Menurut ilmu psikologi bahwa anak
yang masih berumur belasan tahun itu selalu memiliki sifat pemberontak karena
di umur segitu mereka malas akan serba ikatan aturan aturan yang membuatnya
tidak bebas untuk mengekspresikan apa yang mereka obsesifkan sehingga sudah
seharusnya untuk mendampingi keseharian mereka untuk belajar melakukan positif
dan terjauhi oleh kelakuan negatif, seperti kita liat kenapa kita kalau diruma
suka kesel akan kehidupan dirumah adapun mereka yang tidak akan kesel dengan
kehidupan diruma mereka sendiri ini terkategorikan mungkin orang yang introvert
atau sudah menjadi kebiasaanya sejak dari kecil, karena sesuatu kebiasaan susah
untuk di rubah seketika kecuali mereka merubah secara berangsur rangsur.
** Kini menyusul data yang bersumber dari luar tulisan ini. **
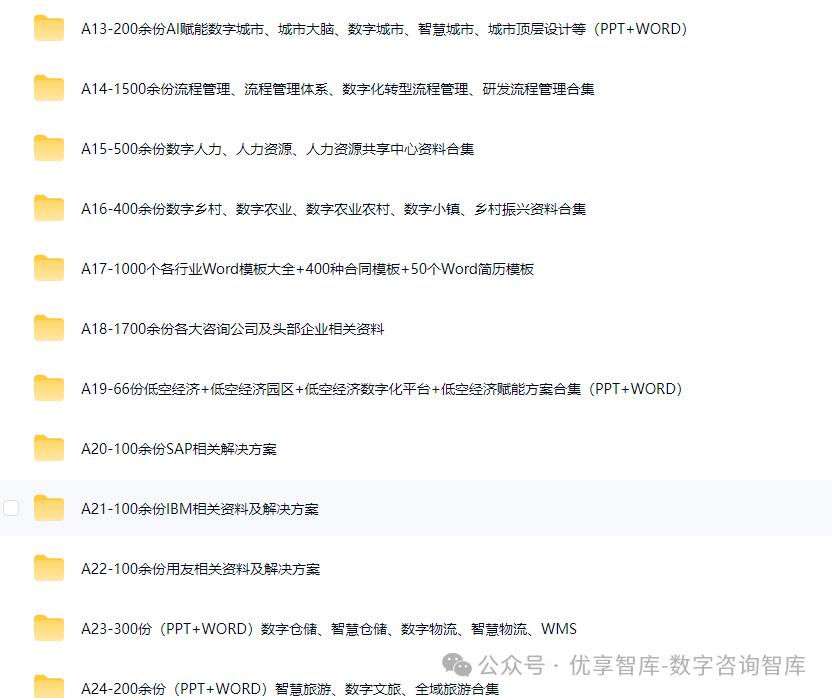Select the checkbox beside the A21 IBM folder
This screenshot has width=832, height=698.
[x=11, y=508]
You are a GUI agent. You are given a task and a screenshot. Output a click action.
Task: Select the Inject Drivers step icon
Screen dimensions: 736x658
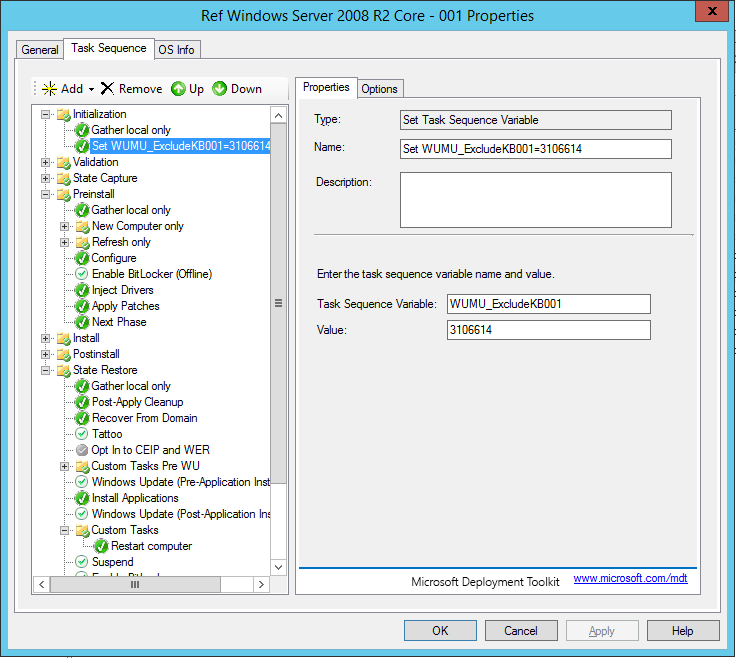point(82,290)
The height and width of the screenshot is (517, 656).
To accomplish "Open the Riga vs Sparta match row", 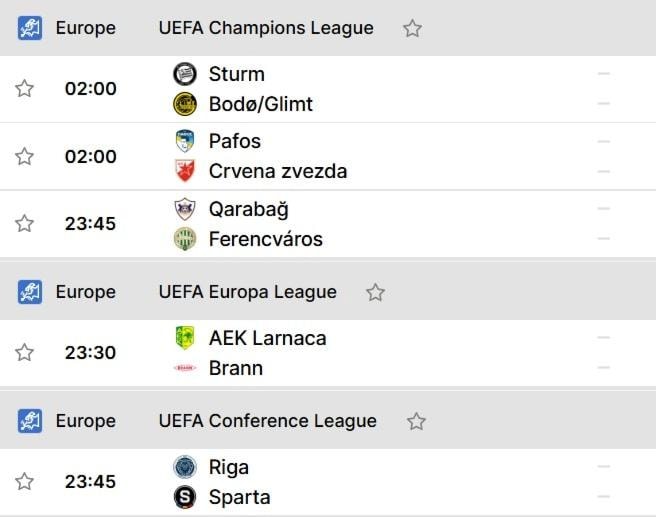I will (x=328, y=482).
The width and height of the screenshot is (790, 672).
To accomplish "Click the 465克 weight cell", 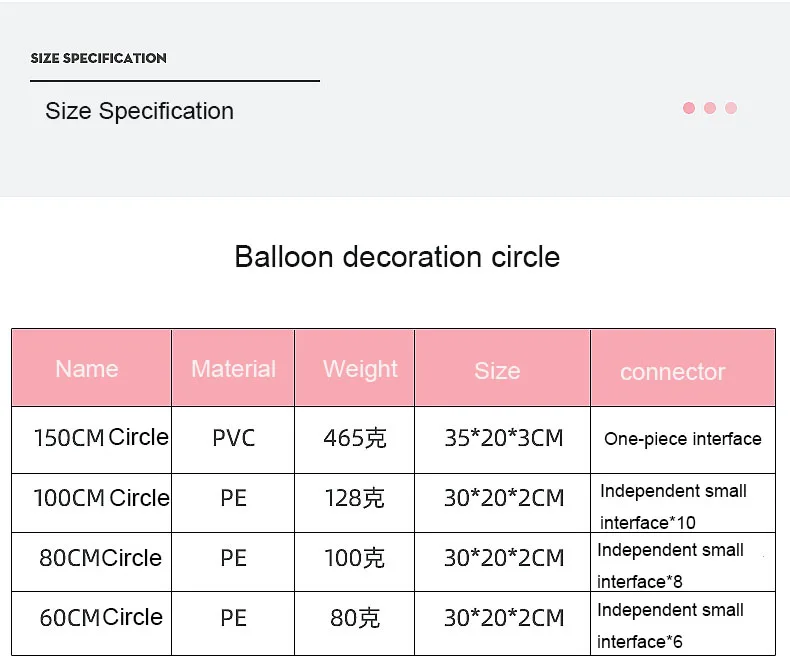I will click(x=355, y=438).
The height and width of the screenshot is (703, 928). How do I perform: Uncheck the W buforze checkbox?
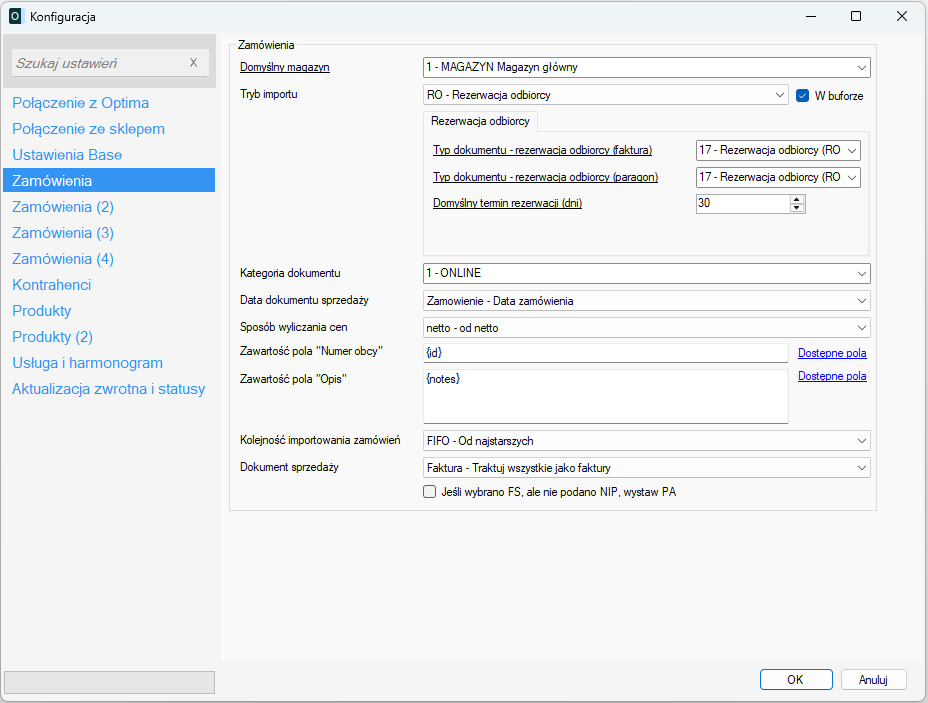(x=802, y=96)
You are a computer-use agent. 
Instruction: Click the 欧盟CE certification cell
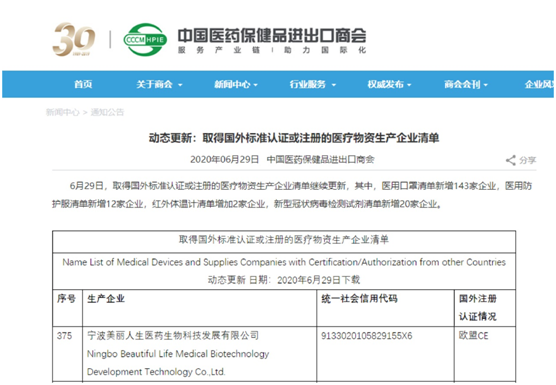(x=485, y=354)
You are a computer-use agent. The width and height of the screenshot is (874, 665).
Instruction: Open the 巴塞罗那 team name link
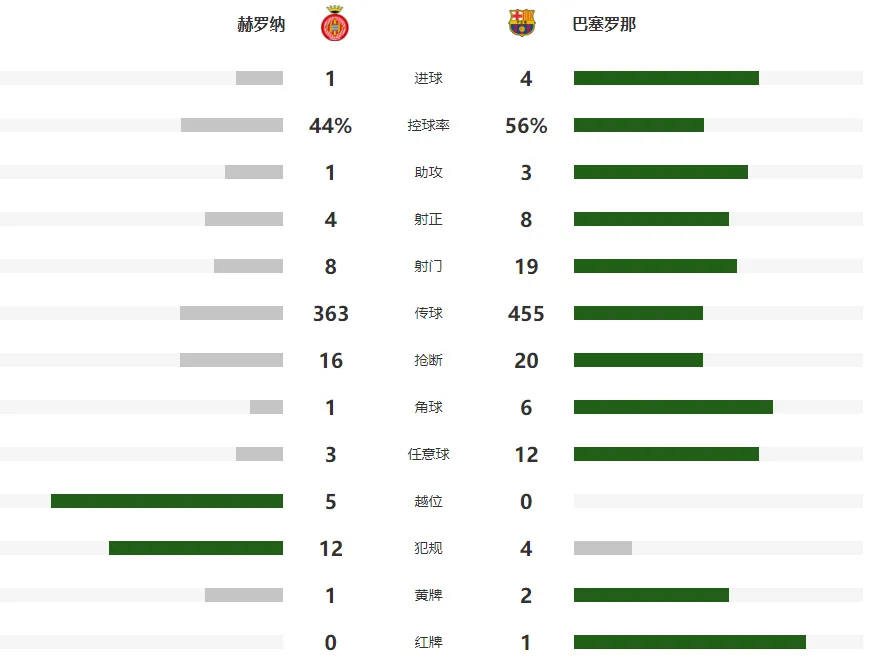pos(604,24)
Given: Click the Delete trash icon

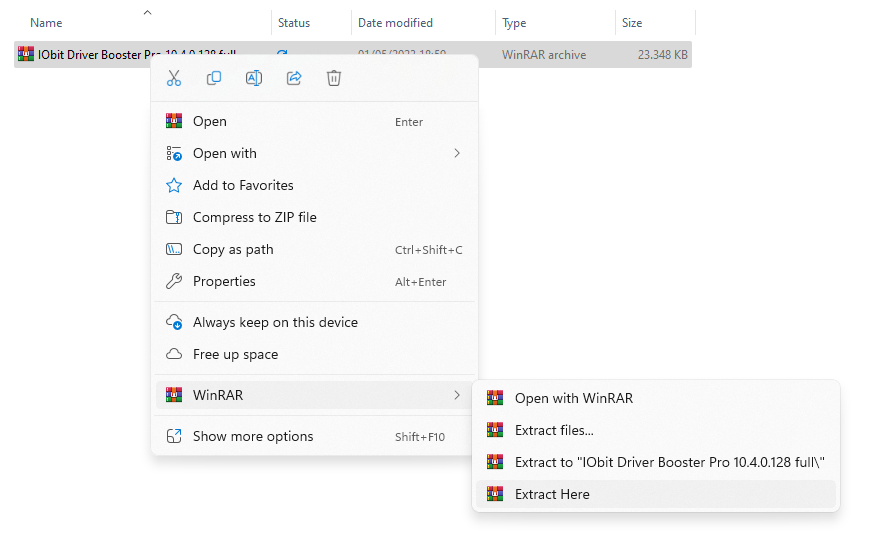Looking at the screenshot, I should tap(334, 78).
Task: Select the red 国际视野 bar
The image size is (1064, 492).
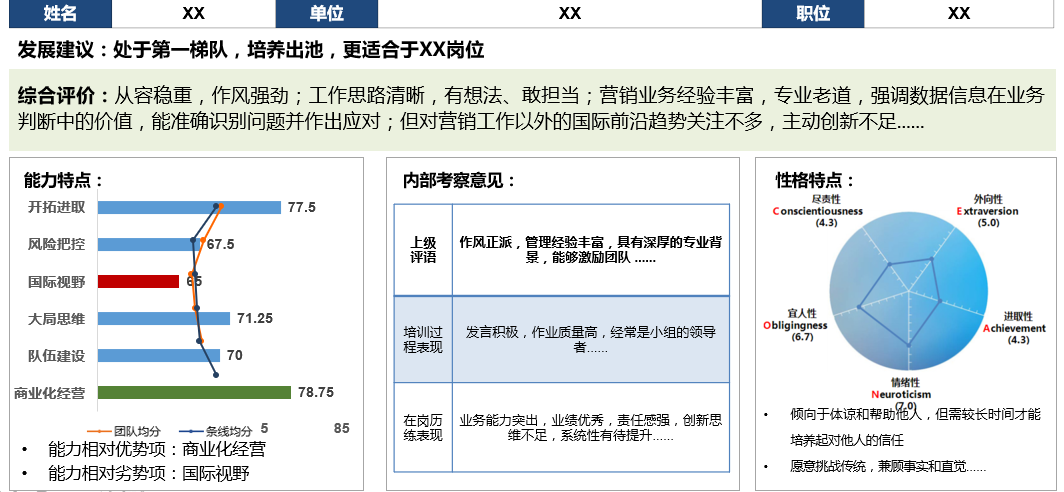Action: (140, 281)
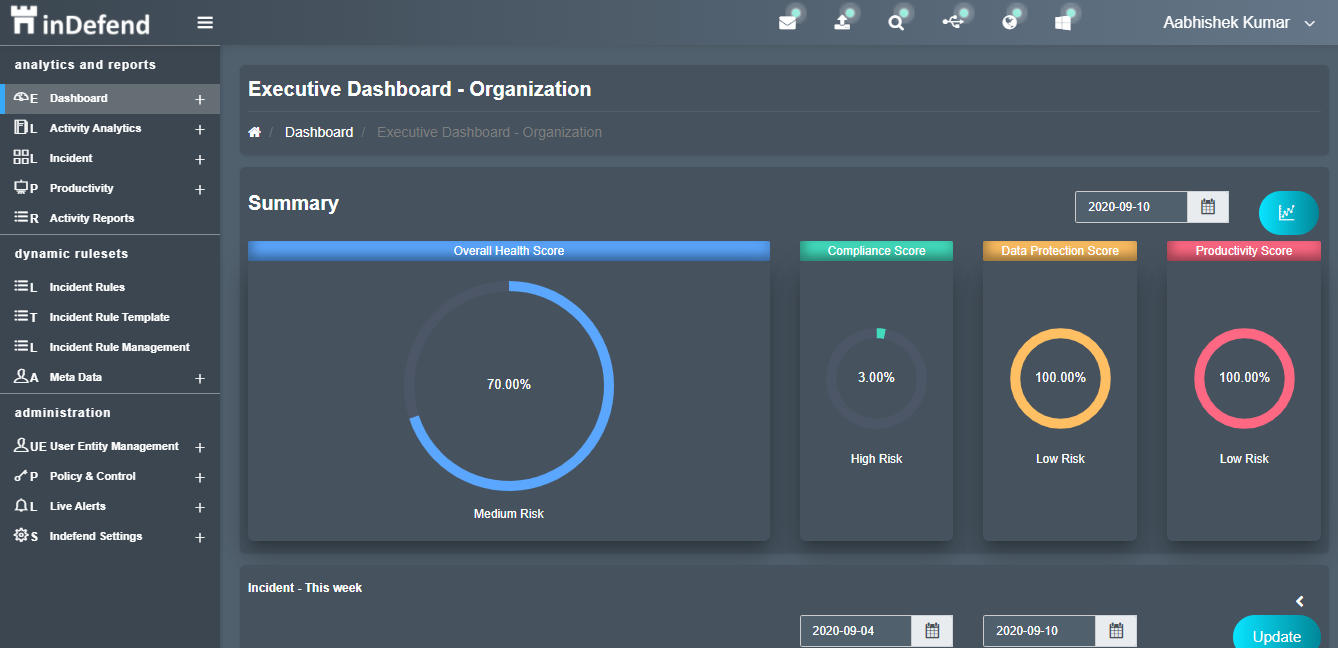Open the Aabhishek Kumar user dropdown
The image size is (1338, 648).
click(x=1239, y=23)
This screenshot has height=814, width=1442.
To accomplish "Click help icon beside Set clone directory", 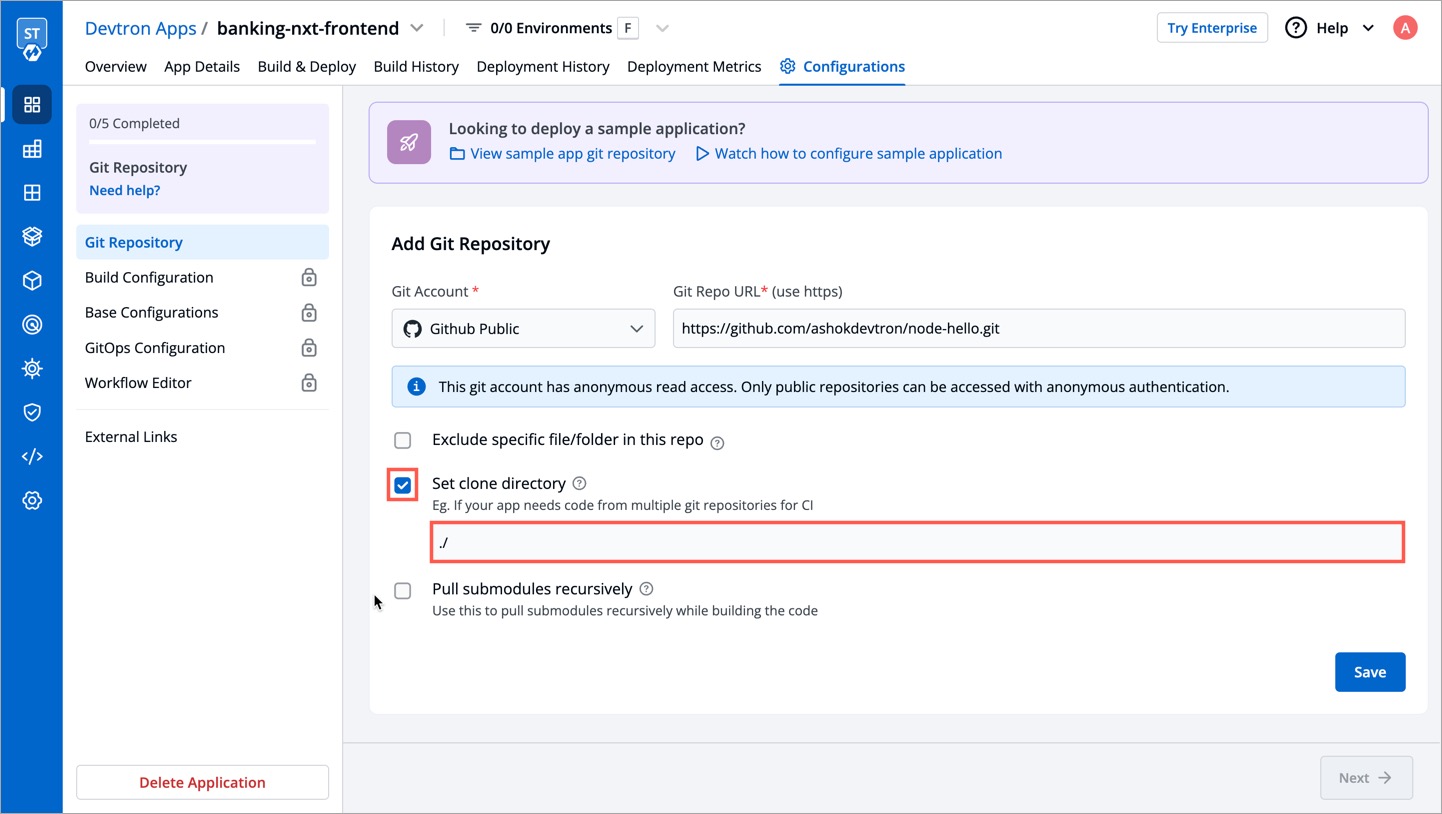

Kenapa fokusnya untuk membahas
sifat dan kelakuan seperti ini, karena sudah menjadi kewajiban juga untuk
melihat para penerus kita untuk tidak terjatuh didalam palung kesesatan yang
sangat luar biasa pada era modern ini, apalagi ditambah dengan berbagai
perkembangan teknologi yang selalu membatasi perkembangan, karena teknologi
tidak hanya mencerdaskan maupun memintarkan seseorang akan tetapi sisi lain
bisa saja membodohkan kita yang sedang terkungkung olehnya.
Disini ada sedikit peleburan dari
kondisi berkehidupan yang selalu di hitam putihkan seperti baik buruk, jahat
baik, sombong tidak sombong, malam siang, manis pait, dan lain sebagainya. Kondisi
ini yang sering di kosumsi oleh mereka para seorang moralis, karena hanya
seorang moralitaslah yang selalu menjawab maupun melihat sesuatu itu dengan
serba hitam putih.
Padahal ada berbagai macam sifat
dan berbagai macam cara yang lain tidak hanya seperti hitam putih tersebut yang
selalu ada, untuk itu membuat sebuah kesimpulan atas landasan seorang moralis
selalu sulit untuk di terima karena fundamentalitasya ini terlalu otoritas maka
perlulah autokritik karena kita bukan robot yang di program baik dengan
bilangan biner.
Karena hanya robotlah yang
seperti itu dan manusia tidak seperti itu yang dimana manusia mempunyai
berbagai macam rasa dan intuitif yang tidak dimiliki oleh bilangan biner, untuk
itu keluarlah dari kedistorsian yang akut ini karena dengan menjadi biner semua
akan seperti dikotomi seperti minyak dan air, tanah dan langit, api dan air,
maka cepatlah mengangkat kaki anda untuk membuka perspektif maupun khazana
untuk menangkap sesuatu maupun dengan rasa/ feeling.